C-totally real warped product submanifolds

TL;DR

This paper establishes new inequalities relating the Laplacian of the warping function and the mean curvature for C-totally real warped product submanifolds in various space forms, providing obstructions to minimal immersions and an example satisfying equality.

Contribution

It introduces a general inequality for warped product submanifolds without curvature restrictions and applies it to specific space forms, also providing existence obstructions and an explicit example.

Findings

Derived a basic inequality involving Laplacian and mean curvature.

Identified obstructions to minimal isometric immersions.

Constructed an example satisfying the equality case.

Abstract

We obtain a basic inequality involving the Laplacian of the warping function and the squared mean curvature of any warped product isometrically immersed in a Riemannian manifold without assuming any restriction on the Riemann curvature tensor of the ambient manifold. Applying this general theory, we obtain basic inequalities involving the Laplacian of the warping function and the squared mean curvature of $C$-totally real warped product submanifolds of $(\kappa ,\mu ) $-space forms, Sasakian space forms and non-Sasakian $(\kappa ,\mu) $-manifolds.
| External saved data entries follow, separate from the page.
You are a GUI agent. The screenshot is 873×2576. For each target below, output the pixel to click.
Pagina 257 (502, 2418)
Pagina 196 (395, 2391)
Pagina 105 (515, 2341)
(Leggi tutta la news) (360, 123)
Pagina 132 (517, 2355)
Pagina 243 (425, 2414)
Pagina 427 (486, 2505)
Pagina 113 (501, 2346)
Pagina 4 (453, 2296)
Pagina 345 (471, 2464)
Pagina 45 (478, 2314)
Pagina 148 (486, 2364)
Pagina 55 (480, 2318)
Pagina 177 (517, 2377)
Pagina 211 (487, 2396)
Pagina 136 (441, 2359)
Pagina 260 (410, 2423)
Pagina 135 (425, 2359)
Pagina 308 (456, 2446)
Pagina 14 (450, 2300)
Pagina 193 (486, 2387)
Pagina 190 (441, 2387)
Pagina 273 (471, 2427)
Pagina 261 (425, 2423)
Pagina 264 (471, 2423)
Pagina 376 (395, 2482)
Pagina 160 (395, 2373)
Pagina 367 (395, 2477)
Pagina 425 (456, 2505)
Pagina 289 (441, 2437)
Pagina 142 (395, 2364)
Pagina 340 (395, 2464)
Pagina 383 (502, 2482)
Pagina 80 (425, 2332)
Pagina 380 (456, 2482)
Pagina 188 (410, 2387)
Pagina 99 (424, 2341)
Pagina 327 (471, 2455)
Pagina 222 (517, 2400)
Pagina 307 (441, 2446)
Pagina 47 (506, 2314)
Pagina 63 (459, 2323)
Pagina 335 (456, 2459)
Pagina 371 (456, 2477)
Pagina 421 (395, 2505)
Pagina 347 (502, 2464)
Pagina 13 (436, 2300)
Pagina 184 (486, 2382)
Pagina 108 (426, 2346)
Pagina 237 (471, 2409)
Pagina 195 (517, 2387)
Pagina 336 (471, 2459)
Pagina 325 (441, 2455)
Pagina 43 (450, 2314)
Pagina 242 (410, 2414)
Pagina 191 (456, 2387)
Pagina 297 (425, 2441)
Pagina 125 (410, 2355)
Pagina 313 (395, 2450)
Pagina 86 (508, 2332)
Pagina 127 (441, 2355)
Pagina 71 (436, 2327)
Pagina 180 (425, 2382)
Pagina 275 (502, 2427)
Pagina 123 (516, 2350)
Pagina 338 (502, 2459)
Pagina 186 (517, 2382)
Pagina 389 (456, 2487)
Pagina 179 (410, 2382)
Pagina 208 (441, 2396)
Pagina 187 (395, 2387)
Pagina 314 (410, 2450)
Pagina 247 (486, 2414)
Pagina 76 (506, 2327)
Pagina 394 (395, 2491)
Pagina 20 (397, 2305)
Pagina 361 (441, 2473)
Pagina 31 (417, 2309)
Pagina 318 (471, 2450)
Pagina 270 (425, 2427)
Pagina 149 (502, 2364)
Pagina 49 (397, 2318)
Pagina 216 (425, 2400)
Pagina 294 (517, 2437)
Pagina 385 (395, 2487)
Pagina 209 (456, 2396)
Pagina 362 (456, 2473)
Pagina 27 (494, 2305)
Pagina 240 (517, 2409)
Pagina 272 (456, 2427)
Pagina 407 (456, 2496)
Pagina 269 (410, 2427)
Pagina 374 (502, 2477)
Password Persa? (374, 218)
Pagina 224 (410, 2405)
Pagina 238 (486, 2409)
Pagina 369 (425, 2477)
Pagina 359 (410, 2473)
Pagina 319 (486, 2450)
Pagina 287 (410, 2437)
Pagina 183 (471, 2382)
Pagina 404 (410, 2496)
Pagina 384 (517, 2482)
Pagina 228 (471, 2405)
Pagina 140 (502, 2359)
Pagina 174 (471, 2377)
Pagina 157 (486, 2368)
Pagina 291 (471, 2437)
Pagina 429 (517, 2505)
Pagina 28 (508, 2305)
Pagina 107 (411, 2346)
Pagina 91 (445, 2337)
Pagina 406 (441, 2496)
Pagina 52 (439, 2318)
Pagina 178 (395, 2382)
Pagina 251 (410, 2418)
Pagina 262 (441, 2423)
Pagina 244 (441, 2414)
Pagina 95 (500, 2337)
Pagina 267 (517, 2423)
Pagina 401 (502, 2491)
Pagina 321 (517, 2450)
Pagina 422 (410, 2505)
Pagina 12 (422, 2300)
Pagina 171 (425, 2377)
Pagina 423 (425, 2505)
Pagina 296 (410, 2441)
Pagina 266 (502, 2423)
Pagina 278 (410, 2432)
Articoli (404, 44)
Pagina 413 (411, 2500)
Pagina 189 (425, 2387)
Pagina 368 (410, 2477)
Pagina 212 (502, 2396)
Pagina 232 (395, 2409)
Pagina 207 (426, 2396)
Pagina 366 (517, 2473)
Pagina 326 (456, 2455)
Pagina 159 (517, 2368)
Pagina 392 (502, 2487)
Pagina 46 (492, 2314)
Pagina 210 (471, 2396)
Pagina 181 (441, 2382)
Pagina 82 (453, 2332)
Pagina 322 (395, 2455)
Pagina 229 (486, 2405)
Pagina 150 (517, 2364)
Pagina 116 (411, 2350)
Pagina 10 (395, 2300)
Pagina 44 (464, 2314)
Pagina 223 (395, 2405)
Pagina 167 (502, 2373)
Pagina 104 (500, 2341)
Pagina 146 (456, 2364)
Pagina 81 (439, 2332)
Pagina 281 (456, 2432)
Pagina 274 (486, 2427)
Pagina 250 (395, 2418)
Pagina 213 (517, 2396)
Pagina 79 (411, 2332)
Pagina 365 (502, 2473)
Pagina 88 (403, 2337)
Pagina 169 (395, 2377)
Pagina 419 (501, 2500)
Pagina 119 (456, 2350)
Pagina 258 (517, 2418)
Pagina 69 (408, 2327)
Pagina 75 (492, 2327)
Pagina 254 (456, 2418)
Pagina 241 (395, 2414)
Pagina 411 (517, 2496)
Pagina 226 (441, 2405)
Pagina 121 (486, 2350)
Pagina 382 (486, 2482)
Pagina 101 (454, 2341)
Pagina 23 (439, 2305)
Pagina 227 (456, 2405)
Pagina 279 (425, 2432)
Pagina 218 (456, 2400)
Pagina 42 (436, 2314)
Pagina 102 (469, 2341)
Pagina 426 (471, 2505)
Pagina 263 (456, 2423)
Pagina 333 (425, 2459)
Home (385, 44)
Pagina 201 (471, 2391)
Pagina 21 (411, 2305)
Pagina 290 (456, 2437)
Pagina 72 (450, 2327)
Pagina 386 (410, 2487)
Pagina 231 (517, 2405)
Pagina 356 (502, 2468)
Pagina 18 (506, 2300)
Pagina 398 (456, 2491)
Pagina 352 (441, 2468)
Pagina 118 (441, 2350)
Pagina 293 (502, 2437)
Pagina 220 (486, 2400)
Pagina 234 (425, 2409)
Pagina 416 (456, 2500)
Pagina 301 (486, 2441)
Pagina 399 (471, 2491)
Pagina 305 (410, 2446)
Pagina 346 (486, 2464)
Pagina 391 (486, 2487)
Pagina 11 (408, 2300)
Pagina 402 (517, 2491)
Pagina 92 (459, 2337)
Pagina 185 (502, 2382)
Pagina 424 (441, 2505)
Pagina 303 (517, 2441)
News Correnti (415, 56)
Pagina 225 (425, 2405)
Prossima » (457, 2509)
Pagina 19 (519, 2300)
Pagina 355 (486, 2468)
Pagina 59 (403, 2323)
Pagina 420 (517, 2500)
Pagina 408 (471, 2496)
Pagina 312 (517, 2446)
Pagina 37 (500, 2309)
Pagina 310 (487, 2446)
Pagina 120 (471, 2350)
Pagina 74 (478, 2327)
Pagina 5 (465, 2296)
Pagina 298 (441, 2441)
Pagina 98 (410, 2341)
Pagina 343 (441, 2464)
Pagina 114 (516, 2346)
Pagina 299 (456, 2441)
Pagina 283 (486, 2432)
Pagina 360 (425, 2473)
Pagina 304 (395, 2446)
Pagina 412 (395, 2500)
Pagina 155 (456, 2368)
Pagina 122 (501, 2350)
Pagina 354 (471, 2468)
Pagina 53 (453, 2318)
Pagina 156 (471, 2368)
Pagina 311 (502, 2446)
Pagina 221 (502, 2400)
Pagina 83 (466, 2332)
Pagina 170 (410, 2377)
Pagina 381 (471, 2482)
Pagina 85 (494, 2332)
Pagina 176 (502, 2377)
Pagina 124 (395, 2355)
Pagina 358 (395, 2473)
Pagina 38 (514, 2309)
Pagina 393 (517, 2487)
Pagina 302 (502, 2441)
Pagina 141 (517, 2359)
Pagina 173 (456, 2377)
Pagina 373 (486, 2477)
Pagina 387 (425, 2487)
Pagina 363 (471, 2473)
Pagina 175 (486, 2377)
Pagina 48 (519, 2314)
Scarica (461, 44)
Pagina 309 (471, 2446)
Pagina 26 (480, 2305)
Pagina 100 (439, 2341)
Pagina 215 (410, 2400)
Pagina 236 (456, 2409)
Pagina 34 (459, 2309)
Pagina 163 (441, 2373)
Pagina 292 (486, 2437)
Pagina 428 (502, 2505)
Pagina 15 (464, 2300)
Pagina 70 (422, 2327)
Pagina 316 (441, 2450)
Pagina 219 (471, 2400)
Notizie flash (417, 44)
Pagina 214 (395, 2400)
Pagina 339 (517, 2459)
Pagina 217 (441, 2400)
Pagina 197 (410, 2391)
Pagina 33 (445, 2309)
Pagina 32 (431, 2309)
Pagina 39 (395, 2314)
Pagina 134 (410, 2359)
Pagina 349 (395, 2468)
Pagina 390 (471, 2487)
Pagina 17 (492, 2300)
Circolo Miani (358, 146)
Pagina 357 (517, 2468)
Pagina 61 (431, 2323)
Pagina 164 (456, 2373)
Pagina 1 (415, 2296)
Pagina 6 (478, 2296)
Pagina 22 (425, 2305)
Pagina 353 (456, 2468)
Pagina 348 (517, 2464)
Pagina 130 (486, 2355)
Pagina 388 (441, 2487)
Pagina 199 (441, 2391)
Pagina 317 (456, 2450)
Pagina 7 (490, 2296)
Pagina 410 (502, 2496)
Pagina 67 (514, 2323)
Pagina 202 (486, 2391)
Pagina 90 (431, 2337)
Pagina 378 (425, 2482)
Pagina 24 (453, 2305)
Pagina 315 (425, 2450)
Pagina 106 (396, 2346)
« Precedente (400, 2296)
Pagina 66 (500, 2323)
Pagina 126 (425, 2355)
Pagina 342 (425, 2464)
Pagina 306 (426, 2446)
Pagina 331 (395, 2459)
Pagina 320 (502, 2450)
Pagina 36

Then we obtain obstructions to the existence of minimal isometric immersions of $C$-totally real warped product submanifolds in $(\kappa ,\mu) $-space forms, non-Sasakian $(\kappa ,\mu) $-manifolds and Sasakian space forms. In the last, we obtain an example of a warped product $C$-totally real submanifold of a non-Sasakian $(\kappa ,\mu) $-manifold, which satisfies the equality case of the basic inequality.